▶ **WHAT TO PRODUCE**
Retype the lines of the material from the one containing "The image size is (1372, 890)." through the one containing "Action: click(x=55, y=364)", both included.

▶ **AVAILABLE RECORDS**
▶

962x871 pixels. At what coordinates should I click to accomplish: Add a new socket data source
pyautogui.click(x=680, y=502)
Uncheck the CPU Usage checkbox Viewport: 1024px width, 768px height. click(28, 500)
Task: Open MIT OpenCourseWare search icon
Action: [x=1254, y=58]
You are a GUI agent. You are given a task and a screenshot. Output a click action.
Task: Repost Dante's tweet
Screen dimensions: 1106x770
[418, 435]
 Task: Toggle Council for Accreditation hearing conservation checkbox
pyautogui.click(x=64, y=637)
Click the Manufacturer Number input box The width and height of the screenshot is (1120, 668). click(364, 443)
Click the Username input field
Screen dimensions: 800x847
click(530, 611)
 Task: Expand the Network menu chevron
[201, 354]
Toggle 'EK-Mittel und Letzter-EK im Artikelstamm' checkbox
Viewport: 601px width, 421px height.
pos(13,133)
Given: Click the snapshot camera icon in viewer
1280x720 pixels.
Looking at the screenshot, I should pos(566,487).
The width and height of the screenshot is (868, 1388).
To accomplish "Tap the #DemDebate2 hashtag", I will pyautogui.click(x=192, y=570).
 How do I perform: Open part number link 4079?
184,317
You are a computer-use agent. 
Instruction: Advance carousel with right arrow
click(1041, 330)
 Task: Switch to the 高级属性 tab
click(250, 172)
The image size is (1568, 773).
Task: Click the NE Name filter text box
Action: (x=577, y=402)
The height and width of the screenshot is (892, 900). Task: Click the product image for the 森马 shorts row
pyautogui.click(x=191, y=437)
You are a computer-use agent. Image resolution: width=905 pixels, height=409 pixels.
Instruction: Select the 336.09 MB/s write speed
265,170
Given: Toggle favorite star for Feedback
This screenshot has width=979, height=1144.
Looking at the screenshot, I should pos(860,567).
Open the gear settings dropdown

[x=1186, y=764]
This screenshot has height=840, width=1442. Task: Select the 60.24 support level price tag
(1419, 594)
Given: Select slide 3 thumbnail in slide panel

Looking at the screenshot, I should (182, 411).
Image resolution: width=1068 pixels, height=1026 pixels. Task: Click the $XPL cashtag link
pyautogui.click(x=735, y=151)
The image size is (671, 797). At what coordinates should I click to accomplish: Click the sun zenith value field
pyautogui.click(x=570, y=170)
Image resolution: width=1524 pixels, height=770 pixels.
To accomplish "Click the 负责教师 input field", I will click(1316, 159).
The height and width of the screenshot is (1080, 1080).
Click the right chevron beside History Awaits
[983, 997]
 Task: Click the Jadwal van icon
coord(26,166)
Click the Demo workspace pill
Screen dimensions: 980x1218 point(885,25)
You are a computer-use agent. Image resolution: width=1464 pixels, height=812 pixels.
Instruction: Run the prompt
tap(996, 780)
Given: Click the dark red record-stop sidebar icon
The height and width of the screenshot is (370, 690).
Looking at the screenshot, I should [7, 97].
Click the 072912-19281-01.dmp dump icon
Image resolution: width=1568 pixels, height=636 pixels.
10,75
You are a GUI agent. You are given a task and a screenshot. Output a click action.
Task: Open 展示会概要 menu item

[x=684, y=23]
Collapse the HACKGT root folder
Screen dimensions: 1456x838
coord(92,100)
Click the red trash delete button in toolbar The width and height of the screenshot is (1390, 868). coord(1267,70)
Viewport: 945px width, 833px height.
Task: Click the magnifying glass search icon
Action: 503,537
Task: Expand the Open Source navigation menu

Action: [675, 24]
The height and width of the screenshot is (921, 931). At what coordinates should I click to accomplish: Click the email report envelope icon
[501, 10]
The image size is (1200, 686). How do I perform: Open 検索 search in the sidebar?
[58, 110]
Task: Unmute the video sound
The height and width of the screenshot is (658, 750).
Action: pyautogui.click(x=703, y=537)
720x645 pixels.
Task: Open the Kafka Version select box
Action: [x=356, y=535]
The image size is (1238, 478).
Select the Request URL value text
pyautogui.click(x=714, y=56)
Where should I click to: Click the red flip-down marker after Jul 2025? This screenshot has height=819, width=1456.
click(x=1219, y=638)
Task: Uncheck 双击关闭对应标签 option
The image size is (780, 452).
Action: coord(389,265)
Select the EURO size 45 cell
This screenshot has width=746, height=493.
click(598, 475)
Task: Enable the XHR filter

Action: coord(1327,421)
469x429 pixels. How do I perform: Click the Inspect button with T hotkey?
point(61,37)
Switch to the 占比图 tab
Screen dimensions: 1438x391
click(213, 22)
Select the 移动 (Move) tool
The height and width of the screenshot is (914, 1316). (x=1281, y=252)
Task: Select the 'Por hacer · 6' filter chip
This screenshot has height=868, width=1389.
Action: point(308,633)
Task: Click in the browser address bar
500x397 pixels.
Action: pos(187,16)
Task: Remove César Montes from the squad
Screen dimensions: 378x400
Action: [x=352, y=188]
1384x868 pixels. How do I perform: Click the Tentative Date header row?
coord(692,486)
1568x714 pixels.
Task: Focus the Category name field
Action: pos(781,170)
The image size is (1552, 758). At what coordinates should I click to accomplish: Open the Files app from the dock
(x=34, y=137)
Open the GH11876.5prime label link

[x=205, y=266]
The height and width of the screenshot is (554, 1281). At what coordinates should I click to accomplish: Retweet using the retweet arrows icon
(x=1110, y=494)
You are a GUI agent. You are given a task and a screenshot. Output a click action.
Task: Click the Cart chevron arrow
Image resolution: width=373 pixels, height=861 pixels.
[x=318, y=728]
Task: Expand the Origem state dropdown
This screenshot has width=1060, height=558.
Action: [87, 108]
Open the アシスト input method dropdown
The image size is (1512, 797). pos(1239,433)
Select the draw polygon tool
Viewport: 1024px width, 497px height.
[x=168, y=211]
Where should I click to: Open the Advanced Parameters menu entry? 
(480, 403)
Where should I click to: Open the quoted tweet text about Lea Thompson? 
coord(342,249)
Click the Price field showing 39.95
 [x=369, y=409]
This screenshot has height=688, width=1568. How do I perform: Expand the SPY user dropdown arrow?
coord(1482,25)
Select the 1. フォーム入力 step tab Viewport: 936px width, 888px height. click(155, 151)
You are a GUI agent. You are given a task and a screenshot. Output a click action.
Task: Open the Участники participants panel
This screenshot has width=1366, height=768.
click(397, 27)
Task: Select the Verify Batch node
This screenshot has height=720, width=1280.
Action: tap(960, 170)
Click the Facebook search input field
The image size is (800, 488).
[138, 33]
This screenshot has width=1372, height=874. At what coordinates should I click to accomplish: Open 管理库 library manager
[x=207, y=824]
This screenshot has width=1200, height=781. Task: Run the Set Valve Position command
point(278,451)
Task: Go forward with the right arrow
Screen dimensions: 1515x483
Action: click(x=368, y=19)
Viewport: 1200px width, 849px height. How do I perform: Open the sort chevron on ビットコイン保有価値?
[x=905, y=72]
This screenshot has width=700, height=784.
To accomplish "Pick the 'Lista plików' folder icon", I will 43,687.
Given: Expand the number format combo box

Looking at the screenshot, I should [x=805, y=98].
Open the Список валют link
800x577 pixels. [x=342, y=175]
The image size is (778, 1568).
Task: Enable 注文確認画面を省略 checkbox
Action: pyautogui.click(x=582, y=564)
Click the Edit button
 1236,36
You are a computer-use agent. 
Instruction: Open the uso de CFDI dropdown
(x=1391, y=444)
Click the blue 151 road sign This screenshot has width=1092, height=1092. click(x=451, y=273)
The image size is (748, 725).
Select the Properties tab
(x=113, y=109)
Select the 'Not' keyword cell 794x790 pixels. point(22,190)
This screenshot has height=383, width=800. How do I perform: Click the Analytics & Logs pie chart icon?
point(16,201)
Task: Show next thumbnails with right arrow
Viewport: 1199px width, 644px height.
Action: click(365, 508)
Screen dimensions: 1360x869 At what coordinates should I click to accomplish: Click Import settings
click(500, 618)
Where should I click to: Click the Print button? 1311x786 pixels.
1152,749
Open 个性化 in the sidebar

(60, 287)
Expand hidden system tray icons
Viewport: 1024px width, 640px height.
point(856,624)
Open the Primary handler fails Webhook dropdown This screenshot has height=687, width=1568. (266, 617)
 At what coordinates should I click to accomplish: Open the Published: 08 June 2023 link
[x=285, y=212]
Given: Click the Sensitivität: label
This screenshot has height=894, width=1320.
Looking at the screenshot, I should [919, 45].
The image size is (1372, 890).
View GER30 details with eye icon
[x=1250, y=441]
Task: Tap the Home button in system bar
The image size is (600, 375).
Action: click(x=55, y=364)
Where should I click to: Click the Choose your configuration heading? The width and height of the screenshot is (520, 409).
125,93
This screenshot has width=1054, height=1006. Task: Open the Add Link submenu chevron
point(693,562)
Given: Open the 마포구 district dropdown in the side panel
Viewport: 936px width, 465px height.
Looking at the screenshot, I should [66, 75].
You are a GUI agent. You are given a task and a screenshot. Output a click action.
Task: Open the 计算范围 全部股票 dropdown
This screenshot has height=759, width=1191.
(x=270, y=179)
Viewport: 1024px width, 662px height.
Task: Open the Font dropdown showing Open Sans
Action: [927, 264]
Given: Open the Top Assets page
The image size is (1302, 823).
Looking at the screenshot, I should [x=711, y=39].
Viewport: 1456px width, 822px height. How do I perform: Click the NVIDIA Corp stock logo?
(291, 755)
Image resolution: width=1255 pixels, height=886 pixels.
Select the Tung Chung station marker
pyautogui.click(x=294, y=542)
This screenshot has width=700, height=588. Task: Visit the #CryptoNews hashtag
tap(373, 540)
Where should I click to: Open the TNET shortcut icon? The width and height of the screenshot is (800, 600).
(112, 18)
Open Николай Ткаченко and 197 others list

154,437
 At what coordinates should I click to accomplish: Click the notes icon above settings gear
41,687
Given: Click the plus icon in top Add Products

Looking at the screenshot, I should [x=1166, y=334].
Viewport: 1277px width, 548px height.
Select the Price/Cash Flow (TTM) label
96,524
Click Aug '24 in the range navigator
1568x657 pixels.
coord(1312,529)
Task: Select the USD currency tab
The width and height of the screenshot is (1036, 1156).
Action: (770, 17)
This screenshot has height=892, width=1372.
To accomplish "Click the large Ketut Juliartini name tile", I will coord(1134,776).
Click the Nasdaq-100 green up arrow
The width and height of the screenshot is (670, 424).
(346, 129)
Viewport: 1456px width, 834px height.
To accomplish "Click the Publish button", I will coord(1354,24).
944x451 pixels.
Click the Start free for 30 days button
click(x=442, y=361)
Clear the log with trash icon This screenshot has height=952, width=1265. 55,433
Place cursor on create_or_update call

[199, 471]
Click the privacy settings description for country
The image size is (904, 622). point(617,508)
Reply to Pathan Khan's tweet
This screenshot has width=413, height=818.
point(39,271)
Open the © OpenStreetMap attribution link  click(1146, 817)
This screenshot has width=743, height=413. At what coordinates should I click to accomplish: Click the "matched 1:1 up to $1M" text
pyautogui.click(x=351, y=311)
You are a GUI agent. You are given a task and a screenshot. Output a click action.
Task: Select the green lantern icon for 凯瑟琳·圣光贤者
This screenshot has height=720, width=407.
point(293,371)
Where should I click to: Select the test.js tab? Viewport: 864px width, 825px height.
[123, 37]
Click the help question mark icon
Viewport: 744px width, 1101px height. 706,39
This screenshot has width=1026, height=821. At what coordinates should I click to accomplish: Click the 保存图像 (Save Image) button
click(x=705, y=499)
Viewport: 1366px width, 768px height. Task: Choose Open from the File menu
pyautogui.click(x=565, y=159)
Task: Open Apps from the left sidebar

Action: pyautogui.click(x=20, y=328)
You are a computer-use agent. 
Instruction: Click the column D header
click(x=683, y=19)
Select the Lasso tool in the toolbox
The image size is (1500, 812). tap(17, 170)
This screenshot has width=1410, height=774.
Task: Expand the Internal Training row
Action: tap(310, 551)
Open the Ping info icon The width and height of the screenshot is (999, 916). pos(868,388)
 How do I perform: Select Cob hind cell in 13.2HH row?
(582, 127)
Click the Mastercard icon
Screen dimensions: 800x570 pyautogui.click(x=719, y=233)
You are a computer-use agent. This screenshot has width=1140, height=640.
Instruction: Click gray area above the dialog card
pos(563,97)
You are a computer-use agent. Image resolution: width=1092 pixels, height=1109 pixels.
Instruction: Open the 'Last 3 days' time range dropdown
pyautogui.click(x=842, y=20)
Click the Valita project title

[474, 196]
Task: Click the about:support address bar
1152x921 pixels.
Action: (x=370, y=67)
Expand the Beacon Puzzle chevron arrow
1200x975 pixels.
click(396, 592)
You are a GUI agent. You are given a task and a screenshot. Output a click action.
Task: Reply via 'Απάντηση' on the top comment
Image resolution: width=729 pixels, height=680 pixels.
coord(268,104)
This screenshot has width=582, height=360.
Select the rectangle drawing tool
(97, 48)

◀

▶ **TASK OUTPUT**
The image size is (1372, 890).
View GER30 details with eye icon
[x=1250, y=441]
Task: Tap the Home button in system bar
The image size is (600, 375).
Action: click(x=55, y=364)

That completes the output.